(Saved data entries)
--------------------
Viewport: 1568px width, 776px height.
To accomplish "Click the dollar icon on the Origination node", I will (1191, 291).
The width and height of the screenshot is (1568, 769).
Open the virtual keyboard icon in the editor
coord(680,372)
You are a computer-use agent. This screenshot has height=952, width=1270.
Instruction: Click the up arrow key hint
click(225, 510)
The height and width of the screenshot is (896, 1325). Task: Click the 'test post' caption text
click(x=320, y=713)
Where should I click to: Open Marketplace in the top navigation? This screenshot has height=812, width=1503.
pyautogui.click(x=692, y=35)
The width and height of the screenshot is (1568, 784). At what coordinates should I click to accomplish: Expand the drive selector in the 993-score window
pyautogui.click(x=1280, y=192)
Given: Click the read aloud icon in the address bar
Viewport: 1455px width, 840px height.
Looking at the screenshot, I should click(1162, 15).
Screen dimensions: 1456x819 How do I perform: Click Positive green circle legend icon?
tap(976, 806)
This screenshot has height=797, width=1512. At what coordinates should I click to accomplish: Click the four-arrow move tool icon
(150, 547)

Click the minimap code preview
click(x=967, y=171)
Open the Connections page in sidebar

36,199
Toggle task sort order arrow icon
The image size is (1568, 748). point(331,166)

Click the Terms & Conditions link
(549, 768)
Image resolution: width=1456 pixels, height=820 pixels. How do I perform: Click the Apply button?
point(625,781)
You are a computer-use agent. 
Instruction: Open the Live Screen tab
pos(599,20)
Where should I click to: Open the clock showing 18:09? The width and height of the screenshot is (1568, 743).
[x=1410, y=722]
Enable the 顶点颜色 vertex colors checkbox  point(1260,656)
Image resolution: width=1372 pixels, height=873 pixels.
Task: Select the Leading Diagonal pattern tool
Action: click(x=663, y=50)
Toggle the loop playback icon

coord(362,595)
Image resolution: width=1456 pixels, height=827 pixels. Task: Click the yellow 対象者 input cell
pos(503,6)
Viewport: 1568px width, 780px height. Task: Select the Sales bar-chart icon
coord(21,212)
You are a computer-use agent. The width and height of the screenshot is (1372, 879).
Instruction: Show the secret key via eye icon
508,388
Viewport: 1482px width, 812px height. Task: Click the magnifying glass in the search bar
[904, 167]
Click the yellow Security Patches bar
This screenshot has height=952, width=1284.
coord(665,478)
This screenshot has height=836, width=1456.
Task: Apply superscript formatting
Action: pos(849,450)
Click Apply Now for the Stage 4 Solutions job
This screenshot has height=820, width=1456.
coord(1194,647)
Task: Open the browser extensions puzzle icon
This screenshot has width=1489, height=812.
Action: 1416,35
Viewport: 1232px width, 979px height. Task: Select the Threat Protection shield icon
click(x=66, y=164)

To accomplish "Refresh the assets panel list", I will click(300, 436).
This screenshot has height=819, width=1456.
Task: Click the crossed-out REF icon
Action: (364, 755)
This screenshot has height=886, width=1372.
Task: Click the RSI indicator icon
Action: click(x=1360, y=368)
--------------------
■ About this task: From the entries above, pull out each line that includes "computer".

■ Response to this exercise:
You are a computer-use agent. This screenshot has height=952, width=1270.
You are a computer-use agent. 
You are a computer-use agent. The width and height of the screenshot is (1372, 879).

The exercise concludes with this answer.